I am bombarded by offers and promises that herald the advantages of condition based maintenance (CBM) and its impact on the bottom line. The advances in CBM technologies are certainly appealing to an engineer and filed with promises to be less costly than preventive time –based services (PBM). It is nevertheless an uphill battle to justify the initial investment in CBM technologies hanging the business case only on a glimpse of past projects or the immaterial proof of cost savings. From experience I have learned that the better strategy is to define an optimal maintenance program by mixing PBM and CBM technologies (or not) as a function of risk and criticality of services rather than chasing a fickle red herring of CBM savings.
I have extensively studied reliability centered maintenance programs in addition to trend equipment failures to know that although failure modes can be categorized in many ways it is impractical to do so cost effectively. It takes too much time and administrative effort to track, categorize, and document the equipment failures in light of the unpredictability of failures. In addition, I have observed that most organizations are not sufficiently evolved or integrated to capitalize on effective forecast of equipment failures. Random failures are too significant in cost and disruption to mitigate by diligent recordkeeping. It is not cost effective to burden the organization with administrative tasks that employ hundreds of man-hours and cannot succeed in forecasting the next failure. Nevertheless, by bringing our practice back to the primary goal of reliability centered maintenance (RCM) which is to minimize the impact of equipment failures on the operations, we can achieve reduction of maintenance tasks by focusing on critical, high risk and high cost equipment while letting the rest of the assets run to failure.

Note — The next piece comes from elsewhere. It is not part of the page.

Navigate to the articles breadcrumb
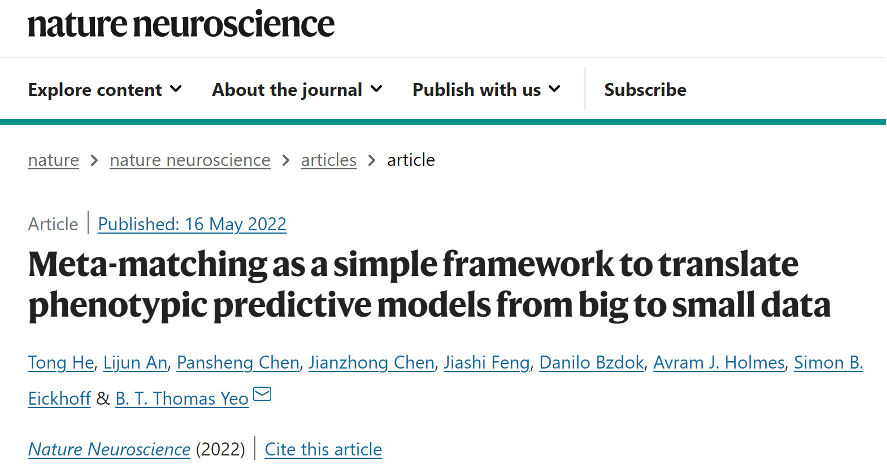Image resolution: width=887 pixels, height=470 pixels. (x=328, y=160)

In my experience, the risk or cost implications of an equipment failure prescribed the maintenance routines to be applied. In other words, we managed to focus our resources on pieces of equipment that are critical to the operations (e.g. main propulsion bearings) or have costly implications when they fail (e.g. costly replacement cost due to expedited lead-times). Categorizing the risks and criticality of the equipment is systematic by a predefined “risk matrix”. Typically the “risk matrix” segregates on the basis of environmental impacts, loss of life or assets, monetary implications, and consequential losses. Our tasks and efforts then focused on utilizing a vast array of CBM technologies to assess the best time and timely plans the services. Meanwhile, other pieces of equipment with backup or redundant systems with acceptable replacement lead-times can be “run to failure” (RTF) while equipment that cannot be effectively maintained by CBM technologies, is critical to the operations, and does not have redundancy must be prescribed to a time based preventative maintenance (PBM) regiment.

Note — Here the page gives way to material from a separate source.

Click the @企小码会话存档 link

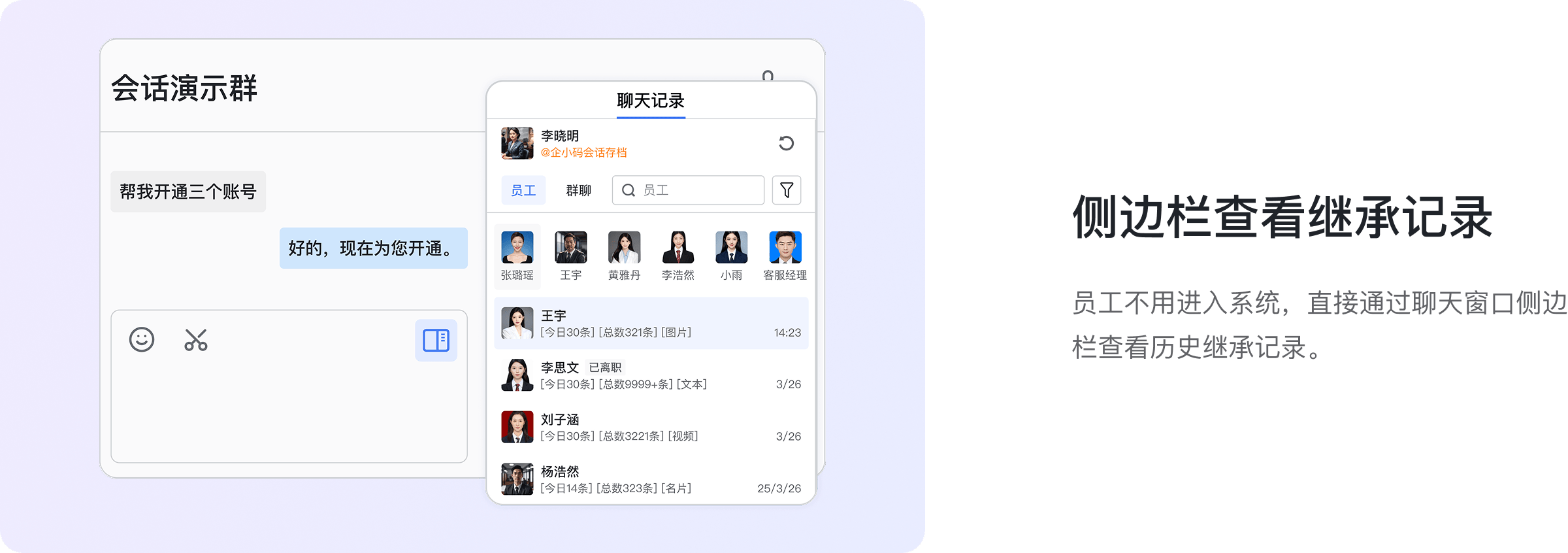tap(583, 152)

In practice, I found that the mixture of CBM, PBM, and RTF must be diligent and routinely adjusted to the operations needs. More so, the threat to an effective maintenance strategy hinges on the handling of the RTF process. Equipment that has failed needs prompt attention but how do we align the definition of “prompt” across the organization. What is “prompt”? Two weeks, Two month, or Two quarters? In my mind, it is essential for the organization to incorporate the RTF equipment restoration as part of the Key Performance Indicators (KPIs) or Balanced Scorecard (BSC). This is particularly important if the basis for the maintenance strategy philosophy rests on “single failure” modes because system overall reliability decays due to system inter-dependability after a RTF event.
In conclusion, I found that although CBM technologies are very interesting and cost effective, it is the risk and failure modes that drive an optimal maintenance strategy. An optimal maintenance strategy must rest on a systematic risk assessment process that is continuously reviewed and more so measured.
I am always eager to learn about more experiences and I am willing to share evidence of effective use of resources. How does my experience compare to yours? How can we do better?